I am satisfied that Cartus’ records accurately reflect payments made for lump sum, miscellaneous expenses, radon testing, and tax assistance.  Petitioner does not deny receiving the lump sum payment but offers only her vague recollection that it was not as much as $8,203.  She presented no bank or other records that would establish a different amount for the lump sum, and I credit the Cartus records.  Arranging for radon testing requires some participation on the part of the homeowner—at least making her home available—and if she did not receive the testing, Petitioner would have been expected to deny receiving it instead of merely testifying that she did not recall whether she requested it.  The tax assistance is paid directly to the Internal Revenue Service (Finding 4), and I am satisfied from Cartus’ records that it was paid on her behalf.  The $39.54 entry on Cartus’ records for “interest on disbursements” was not explained and is not recoverable.

Accordingly, Respondent may collect by offset the amount of $13,477.96.  Except as to the $39.54, the Petition is denied.

Norman D. Menegat
Administrative Judge

 

 

 

[1] The hearing was conducted by speaker phone, with the parties, representatives, and witnesses present in a conference room in Waco and the Administrative Judge presiding from his office in Arlington, Virginia.

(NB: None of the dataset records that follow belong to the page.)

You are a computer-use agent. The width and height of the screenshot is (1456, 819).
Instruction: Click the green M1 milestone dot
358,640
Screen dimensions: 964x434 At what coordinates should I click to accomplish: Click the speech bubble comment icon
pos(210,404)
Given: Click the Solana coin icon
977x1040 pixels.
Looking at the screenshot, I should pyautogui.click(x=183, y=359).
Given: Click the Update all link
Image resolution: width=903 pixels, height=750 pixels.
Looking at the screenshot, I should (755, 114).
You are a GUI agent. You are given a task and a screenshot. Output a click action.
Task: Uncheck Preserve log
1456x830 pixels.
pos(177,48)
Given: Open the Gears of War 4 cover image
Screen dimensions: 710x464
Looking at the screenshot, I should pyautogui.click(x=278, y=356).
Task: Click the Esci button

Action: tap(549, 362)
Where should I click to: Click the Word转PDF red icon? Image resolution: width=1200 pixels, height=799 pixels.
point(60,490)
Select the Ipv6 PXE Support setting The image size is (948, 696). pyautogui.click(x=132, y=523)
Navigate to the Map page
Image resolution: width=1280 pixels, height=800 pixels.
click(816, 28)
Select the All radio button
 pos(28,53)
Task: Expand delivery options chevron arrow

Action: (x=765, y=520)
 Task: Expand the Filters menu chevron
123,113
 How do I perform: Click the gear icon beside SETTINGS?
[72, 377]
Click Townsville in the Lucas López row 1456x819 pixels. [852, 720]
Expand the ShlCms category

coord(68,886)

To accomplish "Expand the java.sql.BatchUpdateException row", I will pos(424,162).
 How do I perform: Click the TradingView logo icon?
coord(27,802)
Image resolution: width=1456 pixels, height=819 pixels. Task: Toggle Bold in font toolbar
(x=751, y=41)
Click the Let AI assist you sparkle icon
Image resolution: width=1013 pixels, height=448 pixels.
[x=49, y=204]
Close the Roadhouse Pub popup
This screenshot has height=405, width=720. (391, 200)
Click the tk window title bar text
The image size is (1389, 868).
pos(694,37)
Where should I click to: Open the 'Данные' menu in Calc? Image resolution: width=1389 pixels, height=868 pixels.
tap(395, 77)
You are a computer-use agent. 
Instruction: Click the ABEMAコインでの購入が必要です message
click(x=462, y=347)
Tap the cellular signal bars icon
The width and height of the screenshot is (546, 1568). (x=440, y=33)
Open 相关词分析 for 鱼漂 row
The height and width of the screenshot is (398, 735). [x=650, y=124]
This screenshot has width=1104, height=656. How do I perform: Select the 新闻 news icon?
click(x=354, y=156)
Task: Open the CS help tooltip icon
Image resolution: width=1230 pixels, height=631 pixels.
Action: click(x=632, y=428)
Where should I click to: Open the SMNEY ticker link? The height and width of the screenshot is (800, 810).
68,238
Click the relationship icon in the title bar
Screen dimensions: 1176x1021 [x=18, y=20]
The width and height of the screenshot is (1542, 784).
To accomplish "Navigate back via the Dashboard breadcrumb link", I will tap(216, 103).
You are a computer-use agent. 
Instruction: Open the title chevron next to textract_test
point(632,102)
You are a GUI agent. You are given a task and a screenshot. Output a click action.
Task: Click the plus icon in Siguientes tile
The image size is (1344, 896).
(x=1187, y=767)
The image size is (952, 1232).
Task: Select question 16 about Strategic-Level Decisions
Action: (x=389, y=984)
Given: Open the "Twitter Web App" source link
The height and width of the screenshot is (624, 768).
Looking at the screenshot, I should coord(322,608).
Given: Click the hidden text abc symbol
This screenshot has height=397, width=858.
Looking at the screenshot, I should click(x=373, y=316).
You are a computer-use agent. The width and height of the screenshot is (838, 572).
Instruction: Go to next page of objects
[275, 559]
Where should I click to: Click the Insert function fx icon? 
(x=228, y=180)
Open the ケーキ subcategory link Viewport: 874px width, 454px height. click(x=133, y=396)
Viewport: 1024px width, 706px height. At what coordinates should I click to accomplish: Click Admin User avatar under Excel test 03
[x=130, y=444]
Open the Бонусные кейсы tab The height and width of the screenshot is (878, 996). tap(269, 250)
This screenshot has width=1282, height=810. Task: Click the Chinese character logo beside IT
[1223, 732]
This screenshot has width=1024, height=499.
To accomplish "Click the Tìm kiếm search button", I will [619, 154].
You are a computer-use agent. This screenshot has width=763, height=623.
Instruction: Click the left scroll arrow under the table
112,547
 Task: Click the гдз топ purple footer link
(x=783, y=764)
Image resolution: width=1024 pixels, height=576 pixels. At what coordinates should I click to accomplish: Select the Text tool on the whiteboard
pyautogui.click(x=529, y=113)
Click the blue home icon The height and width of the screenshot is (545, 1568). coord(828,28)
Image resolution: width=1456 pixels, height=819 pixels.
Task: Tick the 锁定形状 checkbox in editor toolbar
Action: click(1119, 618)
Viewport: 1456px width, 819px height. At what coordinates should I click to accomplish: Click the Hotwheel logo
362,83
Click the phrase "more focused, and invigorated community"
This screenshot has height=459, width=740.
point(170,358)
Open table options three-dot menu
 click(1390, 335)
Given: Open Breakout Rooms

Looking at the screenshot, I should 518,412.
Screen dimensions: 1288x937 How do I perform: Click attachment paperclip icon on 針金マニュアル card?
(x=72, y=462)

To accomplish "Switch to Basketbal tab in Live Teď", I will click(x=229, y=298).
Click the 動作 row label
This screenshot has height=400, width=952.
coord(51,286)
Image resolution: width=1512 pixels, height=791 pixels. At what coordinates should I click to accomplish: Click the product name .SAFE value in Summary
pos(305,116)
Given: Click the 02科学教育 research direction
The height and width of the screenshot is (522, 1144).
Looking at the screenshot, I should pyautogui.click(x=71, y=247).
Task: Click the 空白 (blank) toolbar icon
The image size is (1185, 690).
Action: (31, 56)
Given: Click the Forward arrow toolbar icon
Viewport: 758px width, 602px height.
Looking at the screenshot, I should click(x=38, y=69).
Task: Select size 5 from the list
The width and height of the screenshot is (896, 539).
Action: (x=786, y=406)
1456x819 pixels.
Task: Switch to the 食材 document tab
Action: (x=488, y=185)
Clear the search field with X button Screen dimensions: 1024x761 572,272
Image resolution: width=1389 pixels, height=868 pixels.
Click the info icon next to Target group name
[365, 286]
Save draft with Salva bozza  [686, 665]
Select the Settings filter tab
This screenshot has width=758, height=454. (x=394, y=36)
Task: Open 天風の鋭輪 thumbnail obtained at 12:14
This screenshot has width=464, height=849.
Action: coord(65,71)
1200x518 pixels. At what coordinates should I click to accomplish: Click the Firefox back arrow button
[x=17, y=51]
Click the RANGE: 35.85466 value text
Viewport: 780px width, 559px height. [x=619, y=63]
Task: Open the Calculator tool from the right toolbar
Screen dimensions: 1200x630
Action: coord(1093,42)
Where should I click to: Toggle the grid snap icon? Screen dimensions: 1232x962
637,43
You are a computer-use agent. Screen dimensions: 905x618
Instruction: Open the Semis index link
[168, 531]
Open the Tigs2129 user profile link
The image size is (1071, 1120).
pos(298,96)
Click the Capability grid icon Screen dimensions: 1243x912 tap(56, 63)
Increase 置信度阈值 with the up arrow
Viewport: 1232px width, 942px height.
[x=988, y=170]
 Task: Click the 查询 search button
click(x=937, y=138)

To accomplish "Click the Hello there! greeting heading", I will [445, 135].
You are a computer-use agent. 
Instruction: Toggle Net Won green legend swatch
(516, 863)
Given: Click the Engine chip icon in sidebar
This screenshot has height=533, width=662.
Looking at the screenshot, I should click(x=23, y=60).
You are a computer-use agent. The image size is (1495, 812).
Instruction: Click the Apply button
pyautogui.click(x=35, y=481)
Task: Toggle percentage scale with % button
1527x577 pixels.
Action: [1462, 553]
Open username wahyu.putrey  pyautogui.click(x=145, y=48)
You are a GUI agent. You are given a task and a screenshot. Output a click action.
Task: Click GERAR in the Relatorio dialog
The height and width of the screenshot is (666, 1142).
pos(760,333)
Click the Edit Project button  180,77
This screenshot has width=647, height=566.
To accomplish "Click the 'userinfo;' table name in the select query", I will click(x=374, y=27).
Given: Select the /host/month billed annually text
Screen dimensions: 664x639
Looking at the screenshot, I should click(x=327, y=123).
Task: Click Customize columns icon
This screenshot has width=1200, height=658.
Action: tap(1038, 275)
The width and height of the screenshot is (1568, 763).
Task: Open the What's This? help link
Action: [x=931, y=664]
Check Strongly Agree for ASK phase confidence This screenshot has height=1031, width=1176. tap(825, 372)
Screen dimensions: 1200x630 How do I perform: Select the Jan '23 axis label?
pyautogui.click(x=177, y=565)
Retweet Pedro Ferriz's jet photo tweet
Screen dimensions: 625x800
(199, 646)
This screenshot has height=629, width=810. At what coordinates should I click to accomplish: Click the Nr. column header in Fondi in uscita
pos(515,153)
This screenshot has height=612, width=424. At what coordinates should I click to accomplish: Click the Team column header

[2] Petitioner’s Form 178 referred to the F-12 Relocation Handbook, but that handbook had been replaced by the F-15 Handbook for non-bargaining employee relocations (F-15 Handbook, p. 1).

[3] These amounts are reflected in records maintained by Cartus, Respondent’s relocation contractor (Tr. 32; Resp. Exhs. 1-10, 1-11, 1-13, 1-24).

[4] Section 180 of the F-12 Handbook also describes a similar process for requesting a deviation.